A couple of days ago I came home to find my answer phone blinking. The caller was Mum. As usual, she had started talking too soon, and all that the machine caught was "This isn't working." I thought the worst, naturally. This was Mum's judgement of her new living arrangement. She wanted to go back home.
When I listened again more closely, I could hear that there had been someone with Mum helping her use the phone. Mum had probably been thrown into confusion when my answer message began, and she had told the staff member "this isn't working."
I begin to see a pattern now: I misread the signs, projecting my own fears and concerns onto Mum's somewhat Delphic utterances, and then sometimes I am granted a clearer understanding.
Yesterday was a case in point. Now, I've felt conflicted ever since the day I took Mum to live at this Care Home, chiefly because she was simultaneously offered a place at the home nearer me, the one where she had received day care. In my estimation, the place near me was far nicer, better organised, more genteel and genuinely warm and caring. Without wanting to sound a snob, it felt more like my Mum's sort of place - a Country Club, if you will. The only trouble was that they didn't cater to those of more advanced Dementia than Mum, and Mum is likely to deteriorate further at any time. Oh, and the place was too far away from other relatives for them to visit easily.
So, since then I've found myself holding Mum's new home up to comparison with the 'nicer' one, and I've been hypersensitive to every discrepancy in care that I can see, wracking myself with guilty feelings. Anyway, yesterday I arrived at 1pm and took Mum out to a restaurant for Lunch. I had decided that we should go shoe shopping afterwards (Mum had been complaining about her one pair of shoes hurting). As we got into the car to go to the Mall, Mum said: "I hope you're not taking me back to that place."

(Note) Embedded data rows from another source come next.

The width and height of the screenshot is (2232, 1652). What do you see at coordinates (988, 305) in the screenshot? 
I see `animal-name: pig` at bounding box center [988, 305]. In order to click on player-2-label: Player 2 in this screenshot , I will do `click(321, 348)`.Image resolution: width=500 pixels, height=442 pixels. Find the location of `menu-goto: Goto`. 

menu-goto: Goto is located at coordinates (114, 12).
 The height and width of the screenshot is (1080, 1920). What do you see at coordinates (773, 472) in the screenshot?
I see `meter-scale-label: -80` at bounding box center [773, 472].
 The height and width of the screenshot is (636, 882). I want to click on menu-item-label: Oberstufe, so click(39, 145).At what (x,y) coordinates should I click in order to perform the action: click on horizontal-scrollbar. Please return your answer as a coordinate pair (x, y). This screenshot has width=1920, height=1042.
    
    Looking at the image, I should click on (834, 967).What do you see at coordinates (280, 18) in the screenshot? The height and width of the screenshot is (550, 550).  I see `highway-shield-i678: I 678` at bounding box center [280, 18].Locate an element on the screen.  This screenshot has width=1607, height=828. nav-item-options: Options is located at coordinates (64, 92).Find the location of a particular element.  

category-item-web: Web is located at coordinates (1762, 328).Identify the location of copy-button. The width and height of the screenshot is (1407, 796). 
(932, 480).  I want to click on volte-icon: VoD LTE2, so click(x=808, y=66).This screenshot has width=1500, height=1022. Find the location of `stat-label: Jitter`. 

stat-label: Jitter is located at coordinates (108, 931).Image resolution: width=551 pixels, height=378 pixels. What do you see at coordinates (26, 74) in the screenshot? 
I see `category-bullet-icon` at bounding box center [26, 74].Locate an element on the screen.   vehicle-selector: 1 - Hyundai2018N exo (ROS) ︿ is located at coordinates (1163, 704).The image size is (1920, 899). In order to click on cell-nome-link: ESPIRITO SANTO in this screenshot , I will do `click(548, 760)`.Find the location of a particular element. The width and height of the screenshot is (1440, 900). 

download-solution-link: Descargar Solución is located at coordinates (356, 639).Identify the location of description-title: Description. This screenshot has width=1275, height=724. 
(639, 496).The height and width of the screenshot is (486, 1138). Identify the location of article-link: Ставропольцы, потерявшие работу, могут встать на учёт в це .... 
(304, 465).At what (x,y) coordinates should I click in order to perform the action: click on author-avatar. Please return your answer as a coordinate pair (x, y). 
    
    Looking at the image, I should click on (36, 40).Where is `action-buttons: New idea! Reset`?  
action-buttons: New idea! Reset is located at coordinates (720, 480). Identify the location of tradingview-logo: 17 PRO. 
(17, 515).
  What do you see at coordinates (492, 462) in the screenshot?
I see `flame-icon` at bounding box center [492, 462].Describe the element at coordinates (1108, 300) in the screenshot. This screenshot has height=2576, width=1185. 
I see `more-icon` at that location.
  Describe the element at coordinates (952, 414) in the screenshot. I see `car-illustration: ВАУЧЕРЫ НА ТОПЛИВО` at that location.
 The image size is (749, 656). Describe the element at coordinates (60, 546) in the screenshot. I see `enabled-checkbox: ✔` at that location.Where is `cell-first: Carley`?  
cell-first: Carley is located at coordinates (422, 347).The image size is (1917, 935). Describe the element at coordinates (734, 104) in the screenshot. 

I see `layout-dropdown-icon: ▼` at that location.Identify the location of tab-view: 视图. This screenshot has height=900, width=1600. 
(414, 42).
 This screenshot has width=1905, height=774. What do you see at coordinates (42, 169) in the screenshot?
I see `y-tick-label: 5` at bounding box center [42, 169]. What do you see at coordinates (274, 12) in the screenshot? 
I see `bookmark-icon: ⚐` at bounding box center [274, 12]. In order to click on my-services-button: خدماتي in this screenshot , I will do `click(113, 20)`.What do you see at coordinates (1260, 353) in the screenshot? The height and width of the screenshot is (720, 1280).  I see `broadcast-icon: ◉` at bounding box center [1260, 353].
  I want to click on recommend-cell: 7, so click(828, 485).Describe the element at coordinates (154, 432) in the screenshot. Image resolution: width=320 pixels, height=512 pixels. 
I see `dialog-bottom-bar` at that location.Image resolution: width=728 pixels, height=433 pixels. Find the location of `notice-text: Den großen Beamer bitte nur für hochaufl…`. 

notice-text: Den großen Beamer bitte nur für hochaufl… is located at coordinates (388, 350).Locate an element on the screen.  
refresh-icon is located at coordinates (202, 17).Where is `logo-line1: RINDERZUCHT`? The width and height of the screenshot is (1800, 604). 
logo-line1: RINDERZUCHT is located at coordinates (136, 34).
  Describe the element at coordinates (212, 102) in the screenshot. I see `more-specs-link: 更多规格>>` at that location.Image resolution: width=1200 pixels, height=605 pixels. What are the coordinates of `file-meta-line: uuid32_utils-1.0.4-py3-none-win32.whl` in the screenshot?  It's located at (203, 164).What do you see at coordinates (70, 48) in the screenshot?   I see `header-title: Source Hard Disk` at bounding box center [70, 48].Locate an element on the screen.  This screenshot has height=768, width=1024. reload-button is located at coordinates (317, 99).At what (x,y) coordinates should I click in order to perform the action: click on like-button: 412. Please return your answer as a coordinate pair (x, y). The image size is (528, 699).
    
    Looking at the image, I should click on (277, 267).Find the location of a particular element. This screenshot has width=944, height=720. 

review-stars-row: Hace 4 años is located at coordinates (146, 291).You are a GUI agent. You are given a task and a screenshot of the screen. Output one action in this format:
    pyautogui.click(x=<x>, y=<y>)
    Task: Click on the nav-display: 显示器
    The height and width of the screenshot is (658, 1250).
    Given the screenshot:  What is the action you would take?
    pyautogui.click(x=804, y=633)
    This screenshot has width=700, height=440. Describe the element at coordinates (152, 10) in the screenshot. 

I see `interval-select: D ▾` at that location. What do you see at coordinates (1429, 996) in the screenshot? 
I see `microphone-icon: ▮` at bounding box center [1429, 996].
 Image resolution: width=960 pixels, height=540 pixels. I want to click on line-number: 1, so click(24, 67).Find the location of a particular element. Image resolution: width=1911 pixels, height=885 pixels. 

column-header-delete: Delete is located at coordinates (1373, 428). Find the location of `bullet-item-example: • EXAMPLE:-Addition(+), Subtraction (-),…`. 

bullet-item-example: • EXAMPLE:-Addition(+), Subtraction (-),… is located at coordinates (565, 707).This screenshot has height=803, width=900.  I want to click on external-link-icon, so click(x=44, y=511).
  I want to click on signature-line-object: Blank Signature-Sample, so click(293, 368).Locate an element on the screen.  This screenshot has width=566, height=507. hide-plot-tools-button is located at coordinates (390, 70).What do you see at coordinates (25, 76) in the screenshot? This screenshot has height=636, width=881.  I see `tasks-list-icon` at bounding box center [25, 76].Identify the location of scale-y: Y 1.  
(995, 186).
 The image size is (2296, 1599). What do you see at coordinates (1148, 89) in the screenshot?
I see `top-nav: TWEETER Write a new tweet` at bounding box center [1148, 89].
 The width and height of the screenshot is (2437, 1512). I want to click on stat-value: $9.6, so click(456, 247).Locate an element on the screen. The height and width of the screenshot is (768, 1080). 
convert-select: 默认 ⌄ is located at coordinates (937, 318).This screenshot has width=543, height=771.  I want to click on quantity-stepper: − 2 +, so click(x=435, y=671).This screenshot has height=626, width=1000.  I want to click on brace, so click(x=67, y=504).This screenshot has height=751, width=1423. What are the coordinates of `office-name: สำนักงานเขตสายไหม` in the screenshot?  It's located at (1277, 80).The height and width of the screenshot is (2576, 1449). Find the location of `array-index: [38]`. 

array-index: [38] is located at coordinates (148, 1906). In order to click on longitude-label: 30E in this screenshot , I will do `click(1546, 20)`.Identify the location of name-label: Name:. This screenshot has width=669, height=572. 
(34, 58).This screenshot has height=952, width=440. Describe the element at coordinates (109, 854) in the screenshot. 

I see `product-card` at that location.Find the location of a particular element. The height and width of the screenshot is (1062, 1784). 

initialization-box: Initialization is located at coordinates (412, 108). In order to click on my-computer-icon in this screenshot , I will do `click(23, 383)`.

My heart took a dive, somersaulting expertly on its way down into an Olympic-sized pool of misery.
"What place is that, Mum?" (Where did THAT question come from?)
"You know... the place where you talked to them and... er.. I don't know how to describe it."
After several attempts, it finally transpired that Mum was talking about the 'nicer' Care Home. She told me that she had never felt that she fitted in there, and that she felt the residents excluded her somehow. She went on to say that she was happier where she was now and that she particularly enjoyed the food.
I kept a straight face, but inside my brain someone was reworking the layout and doing extensive renovations.